Professor William John Macquorn Rankine (1820-1872)
President of the Mechanical Section of The British Association.[1]
1820 Born in Edinburgh on the 5th of July.
1838 Was employed as a Canvas Setter, of which after 3 years found employment else where under Locke and Errington.
1849 Was promoted a member of the Royal Society of Edinburgh.
1850 Produced a theory of the mechanical action of heat.
Early 1850s: Rankine, William Thomson, and Rudolf Clausius proposed the second law of thermodynamics, characterizing the potential efficiency of engines. Rankine's work had two distinguishing features. First, he quickly perceived and elaborated the links between the new science and thermodynamic engines, especially the ubiquitous steam engine, and its serious contemporary rivals like the air engine.
By April 1851 he had constructed a simple rule about the potential efficiency of any heat engine in terms of its upper and lower working temperatures.
Between 1853 and 1857 Rankine collaborated with the Glaswegian shipbuilder James Robert Napier in the development of a marketable hot-air engine, convinced on theoretical grounds that its efficiency would be greater than the maximum attainable by any condensing steam engine but the practical problems proved insurmountable.
Rankine also proposed a complex mechanical model of the unobservable motions which he believed formed heat but others did not accept it.
1853 Rankine became a member of the Royal Society.
1854 Was awarded the Keith medal of the Royal Society of Edinburgh for research in thermodynamics.
1855 Rankine was appointed Regius Professor of Civil Engineering and Mechanics at the University of Glasgow.

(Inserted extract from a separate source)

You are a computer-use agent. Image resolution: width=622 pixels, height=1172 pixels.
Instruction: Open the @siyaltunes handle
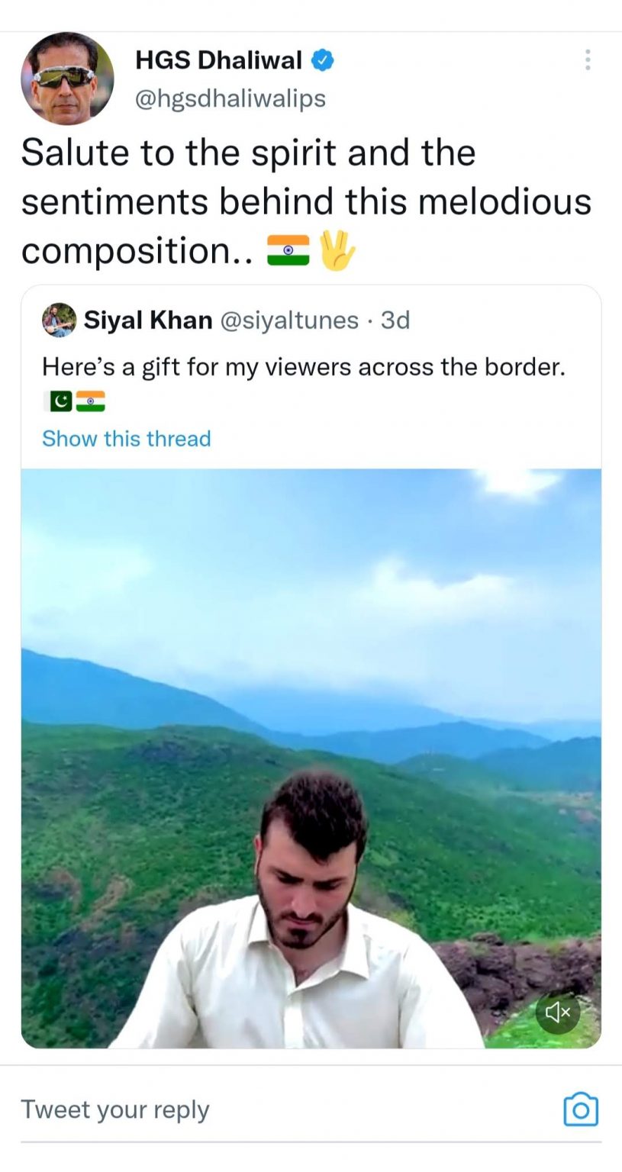(289, 320)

1855 With his partner, John Thomson, patented machinery for laying submarine cables[2]
1873 Died quietly in his sleep.
1873 "Almost at the moment that a thousand bells rang in the Christmas morn, one of the greatest lights of modern science passed away. Just before midnight on December the 24th, 1872, William John Macquom Rankine died in Glasgow at the early age of 52.[3]
1873 Obituary [4]
WILLIAM JOHN MACQUORN RANKINE was born in Edinburgh on 5th July 1820, and received his early education partly at Ayr Academy and the High School of Glasgow, attending subsequently several of the scientific classes in Edinburgh University.
In 1839-41 he was a pupil under Sir John Macneill in Ireland, and for several years afterwards was employed on railway and other engineering works in Scotland, chiefly under Messrs. Locke and Errington.

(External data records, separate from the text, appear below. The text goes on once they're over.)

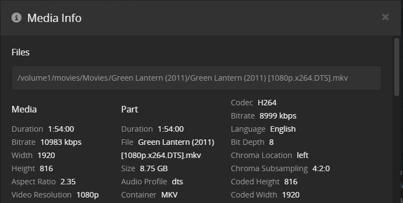Close the Media Info dialog
403x203 pixels.
(x=385, y=17)
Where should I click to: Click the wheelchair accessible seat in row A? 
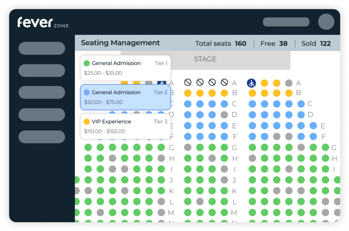[x=251, y=83]
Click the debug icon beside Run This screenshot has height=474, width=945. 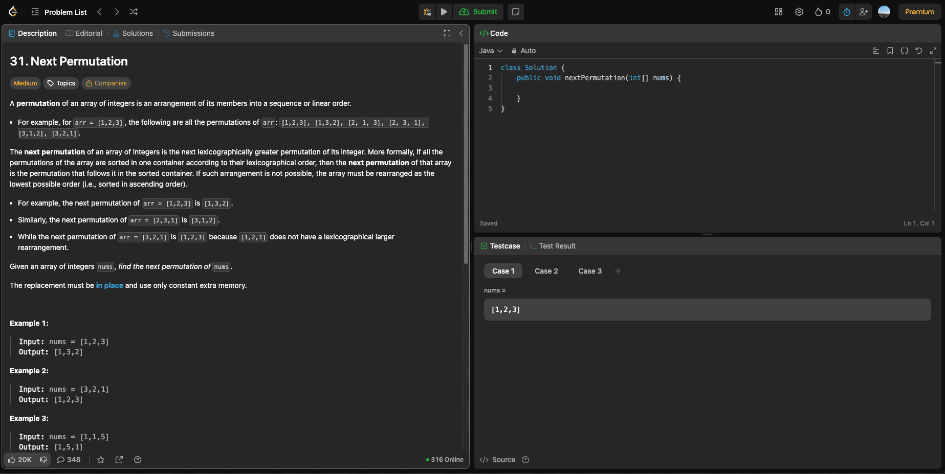[x=427, y=12]
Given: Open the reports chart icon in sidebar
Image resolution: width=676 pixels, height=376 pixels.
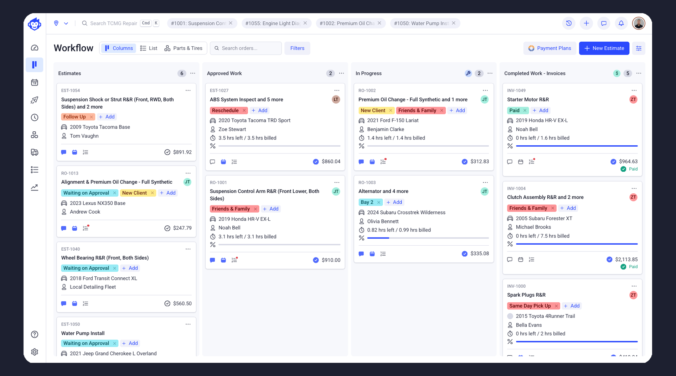Looking at the screenshot, I should pyautogui.click(x=35, y=187).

In 1851 he established himself professionally in Glasgow, in partnership with Mr. John Thomson, with whom he revived the project of supplying Glasgow with water from Loch Katrine, and surveyed the proposed route.
In 1855 he was appointed Regius Professor of Civil Engineering and Mechanics in Glasgow University; and in 1857 was elected the first President of the Institution of Engineers in Scotland, in the formation of which he took a very active part. The valuable results of his original and often abstruse investigations in the various branches of the applied sciences formed the substance of a vast number of papers contributed by him to different learned and professional societies and journals; and he also produced an important series of manuals on engineering subjects, for the use both of students and of engineers.
His death took place from heart disease, after a short illness, on 24th December 1872, in the fifty-third year of his age.
He became a Member of the Institution in 1872.